:: SOURCE TEXT ::
START

Determine all solutions to the following. $$ \lvert x+12\rvert +\lvert x-5\rvert =15.$$
How can I solve problems like this? Should I try graphing the function? Should I somehow consider various cases? Or should I square both sides and try to use identities like $|x-5|^2=(x-5)^2$?
On
I assume that you are just looking for real solutions. I see the real-analysis tag... So one way to do this would be to use the definition of absolute value. Recall that $$ \lvert x\rvert = \begin{cases} x & \text{if } x\geq 0 \\ -x & \text{if } x< 0\end{cases}. $$
1) Look for solution in $(-\infty, -12]$. Then you get $$ -12 - x + 5 - x = 15 \Rightarrow x = -11\quad\text{not in the right interval}. $$ So no solutions in the interval $(-\infty, -12]$.

END

:: THE INPUT ::

START

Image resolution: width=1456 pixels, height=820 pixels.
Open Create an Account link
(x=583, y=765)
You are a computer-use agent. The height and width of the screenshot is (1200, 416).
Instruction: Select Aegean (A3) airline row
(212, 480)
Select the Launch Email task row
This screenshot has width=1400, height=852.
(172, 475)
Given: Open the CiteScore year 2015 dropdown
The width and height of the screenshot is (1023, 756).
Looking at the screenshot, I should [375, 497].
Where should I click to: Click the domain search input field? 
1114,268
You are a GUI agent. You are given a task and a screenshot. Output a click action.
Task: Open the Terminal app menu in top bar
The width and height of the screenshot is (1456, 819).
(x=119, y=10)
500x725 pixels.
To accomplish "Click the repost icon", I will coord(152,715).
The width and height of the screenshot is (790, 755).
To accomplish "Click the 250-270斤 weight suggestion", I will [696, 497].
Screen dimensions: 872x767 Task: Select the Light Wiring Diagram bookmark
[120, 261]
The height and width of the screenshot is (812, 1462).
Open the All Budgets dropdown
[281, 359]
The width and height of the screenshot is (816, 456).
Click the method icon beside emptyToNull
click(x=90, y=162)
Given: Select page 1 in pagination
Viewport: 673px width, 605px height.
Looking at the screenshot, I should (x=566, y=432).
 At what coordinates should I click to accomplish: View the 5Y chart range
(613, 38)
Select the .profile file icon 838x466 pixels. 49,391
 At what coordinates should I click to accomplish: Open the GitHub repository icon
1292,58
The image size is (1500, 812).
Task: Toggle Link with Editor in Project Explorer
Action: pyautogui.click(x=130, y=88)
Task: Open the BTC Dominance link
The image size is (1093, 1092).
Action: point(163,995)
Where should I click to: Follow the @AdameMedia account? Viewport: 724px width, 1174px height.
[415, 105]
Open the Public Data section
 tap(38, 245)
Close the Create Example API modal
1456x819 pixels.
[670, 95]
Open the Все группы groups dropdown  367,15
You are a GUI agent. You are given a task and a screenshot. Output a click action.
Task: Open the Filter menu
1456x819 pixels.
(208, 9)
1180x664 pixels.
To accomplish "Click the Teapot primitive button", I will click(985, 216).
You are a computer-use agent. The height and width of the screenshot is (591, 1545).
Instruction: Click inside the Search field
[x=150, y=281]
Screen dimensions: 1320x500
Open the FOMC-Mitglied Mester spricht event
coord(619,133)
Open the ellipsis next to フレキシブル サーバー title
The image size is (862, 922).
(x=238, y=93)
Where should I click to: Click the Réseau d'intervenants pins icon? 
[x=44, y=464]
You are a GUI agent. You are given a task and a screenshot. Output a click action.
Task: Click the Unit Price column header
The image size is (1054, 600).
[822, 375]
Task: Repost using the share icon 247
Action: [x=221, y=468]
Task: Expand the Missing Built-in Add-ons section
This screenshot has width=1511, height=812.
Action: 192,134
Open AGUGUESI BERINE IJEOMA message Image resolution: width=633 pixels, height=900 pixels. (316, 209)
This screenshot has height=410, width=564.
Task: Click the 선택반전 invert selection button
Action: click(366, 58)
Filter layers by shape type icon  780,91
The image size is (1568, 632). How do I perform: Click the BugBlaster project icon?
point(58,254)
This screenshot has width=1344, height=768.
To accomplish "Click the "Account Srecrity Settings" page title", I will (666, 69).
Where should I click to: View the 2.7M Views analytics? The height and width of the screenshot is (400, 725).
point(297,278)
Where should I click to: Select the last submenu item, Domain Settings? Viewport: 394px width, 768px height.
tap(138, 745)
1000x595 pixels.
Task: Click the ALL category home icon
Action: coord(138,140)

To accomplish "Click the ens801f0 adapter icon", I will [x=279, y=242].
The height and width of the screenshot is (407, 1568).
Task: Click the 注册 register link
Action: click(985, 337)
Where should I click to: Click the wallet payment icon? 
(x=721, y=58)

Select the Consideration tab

END

:: JOBS ::
**A.** Write out the absolute value thread in full, word for word.
**B.** From the records, pull out the stretch from the line containing "The width and height of the screenshot is (790, 755)." through the line containing "tap(38, 245)", both lines included and every line unchanged.
The records bear no relation to the absolute value thread.

:: WRITTEN ANSWERS ::
**A.**
Determine all solutions to the following. $$ \lvert x+12\rvert +\lvert x-5\rvert =15.$$
How can I solve problems like this? Should I try graphing the function? Should I somehow consider various cases? Or should I square both sides and try to use identities like $|x-5|^2=(x-5)^2$?
On
I assume that you are just looking for real solutions. I see the real-analysis tag... So one way to do this would be to use the definition of absolute value. Recall that $$ \lvert x\rvert = \begin{cases} x & \text{if } x\geq 0 \\ -x & \text{if } x< 0\end{cases}. $$
1) Look for solution in $(-\infty, -12]$. Then you get $$ -12 - x + 5 - x = 15 \Rightarrow x = -11\quad\text{not in the right interval}. $$ So no solutions in the interval $(-\infty, -12]$.

**B.**
The width and height of the screenshot is (790, 755).
To accomplish "Click the 250-270斤 weight suggestion", I will [696, 497].
Screen dimensions: 872x767 Task: Select the Light Wiring Diagram bookmark
[120, 261]
The height and width of the screenshot is (812, 1462).
Open the All Budgets dropdown
[281, 359]
The width and height of the screenshot is (816, 456).
Click the method icon beside emptyToNull
click(x=90, y=162)
Given: Select page 1 in pagination
Viewport: 673px width, 605px height.
Looking at the screenshot, I should (x=566, y=432).
 At what coordinates should I click to accomplish: View the 5Y chart range
(613, 38)
Select the .profile file icon 838x466 pixels. 49,391
 At what coordinates should I click to accomplish: Open the GitHub repository icon
1292,58
The image size is (1500, 812).
Task: Toggle Link with Editor in Project Explorer
Action: pyautogui.click(x=130, y=88)
Task: Open the BTC Dominance link
The image size is (1093, 1092).
Action: point(163,995)
Where should I click to: Follow the @AdameMedia account? Viewport: 724px width, 1174px height.
[415, 105]
Open the Public Data section
 tap(38, 245)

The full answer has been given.